WHAT YOU NEED TO DO:
Please repeat exactly the lines below from the one containing "性別: (79, 2096)" down to the one containing "( Food.com (93, 2459)", both included, and nothing else.

RECORDED DATA:
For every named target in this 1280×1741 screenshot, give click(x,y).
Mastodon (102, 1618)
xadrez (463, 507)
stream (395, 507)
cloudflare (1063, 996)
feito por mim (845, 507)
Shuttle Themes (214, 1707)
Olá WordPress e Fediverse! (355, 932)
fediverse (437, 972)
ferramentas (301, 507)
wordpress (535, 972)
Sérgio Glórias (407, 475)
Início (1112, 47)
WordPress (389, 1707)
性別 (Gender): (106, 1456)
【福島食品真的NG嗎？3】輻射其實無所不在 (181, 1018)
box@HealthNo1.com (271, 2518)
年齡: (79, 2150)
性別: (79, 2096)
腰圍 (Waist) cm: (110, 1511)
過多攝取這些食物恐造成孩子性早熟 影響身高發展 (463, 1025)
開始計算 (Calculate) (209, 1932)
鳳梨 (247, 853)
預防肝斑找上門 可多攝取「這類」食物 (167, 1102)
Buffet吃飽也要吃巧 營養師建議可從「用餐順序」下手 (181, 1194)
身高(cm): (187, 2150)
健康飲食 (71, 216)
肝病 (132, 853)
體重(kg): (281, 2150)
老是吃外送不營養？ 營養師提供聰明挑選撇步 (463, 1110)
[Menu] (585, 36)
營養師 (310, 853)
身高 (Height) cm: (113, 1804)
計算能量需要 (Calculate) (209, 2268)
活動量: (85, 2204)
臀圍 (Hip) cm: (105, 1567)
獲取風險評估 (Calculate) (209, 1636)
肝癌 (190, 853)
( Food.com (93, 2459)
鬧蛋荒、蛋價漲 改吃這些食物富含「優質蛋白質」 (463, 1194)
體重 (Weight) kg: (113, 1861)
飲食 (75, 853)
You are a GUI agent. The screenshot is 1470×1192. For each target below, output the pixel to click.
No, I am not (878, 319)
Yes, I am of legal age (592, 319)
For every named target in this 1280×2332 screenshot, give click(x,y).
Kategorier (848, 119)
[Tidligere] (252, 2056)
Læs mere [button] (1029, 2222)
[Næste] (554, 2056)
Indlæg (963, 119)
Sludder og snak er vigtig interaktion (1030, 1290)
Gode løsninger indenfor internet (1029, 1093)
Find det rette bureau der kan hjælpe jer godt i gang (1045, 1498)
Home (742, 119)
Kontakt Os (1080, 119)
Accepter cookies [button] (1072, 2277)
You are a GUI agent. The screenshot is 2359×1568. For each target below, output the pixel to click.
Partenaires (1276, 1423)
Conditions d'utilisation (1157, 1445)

WRITTEN SOLUTION:
性別: (79, 2096)
腰圍 (Waist) cm: (110, 1511)
過多攝取這些食物恐造成孩子性早熟 影響身高發展 (463, 1025)
開始計算 (Calculate) (209, 1932)
鳳梨 (247, 853)
預防肝斑找上門 可多攝取「這類」食物 (167, 1102)
Buffet吃飽也要吃巧 營養師建議可從「用餐順序」下手 (181, 1194)
身高(cm): (187, 2150)
健康飲食 (71, 216)
肝病 (132, 853)
體重(kg): (281, 2150)
老是吃外送不營養？ 營養師提供聰明挑選撇步 (463, 1110)
[Menu] (585, 36)
營養師 (310, 853)
身高 (Height) cm: (113, 1804)
計算能量需要 (Calculate) (209, 2268)
活動量: (85, 2204)
臀圍 (Hip) cm: (105, 1567)
獲取風險評估 (Calculate) (209, 1636)
肝癌 (190, 853)
( Food.com (93, 2459)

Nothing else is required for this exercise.